For my son’s first Halloween, I decided to dress him up as frontman to rock band’s Panic! at the Disco, Brendon Urie – circa his Pray for the Wicked tour era. This may sound oddly specific, but this year has changed my life, much in thanks to the band and Brendon Urie, himself.

My son Wesley was born in December of 2018. When he came along, I decided to quit my career and become a stay-at-home mom. This came with its own set of challenges as a workaholic and social person. I discovered the online platform of Twitch, which is a streaming website for video gamers, crafters, and musicians. I found that the singer to one of my favorite bands streamed on this service and casually chatted to fans every day. I learned that this tight-knit community of fans were called Vros, named after a typo for the word “bro,” made by the band’s friend and photographer, Jake Chamseddine. This word came to be an all-inclusive, non-gender specific term used to describe the fans in the Twitch community. After being immersed in this community of Vros, I discovered new and amazing friendships, support, and love for not only me, but my family.

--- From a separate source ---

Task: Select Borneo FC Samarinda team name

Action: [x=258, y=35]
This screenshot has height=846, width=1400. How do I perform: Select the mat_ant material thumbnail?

Fast forward several months and Panic! at the Disco is playing their last tour for the Pray for the Wicked album in an Atlanta, GA music festival, called Music Midtown. Along with about 10 other Vros, we made the pilgrimage and all met in person. We shared hugs, tears, and memories, along with catching the attention of Brendon Urie himself, who said later on one of his streams that he was so happy to see us all there.

Fast forward another month to October. I polled my new friends about I should dress my son up as for Halloween. Goul, mummy, and pumpkin were all floated around…but then as a joke, one of them said “would you really be his mom if you didn’t dress him up as Brendon Urie?” Well, in the spirit of a good laugh, I decided to embark on a silly journey of making him a rockstar.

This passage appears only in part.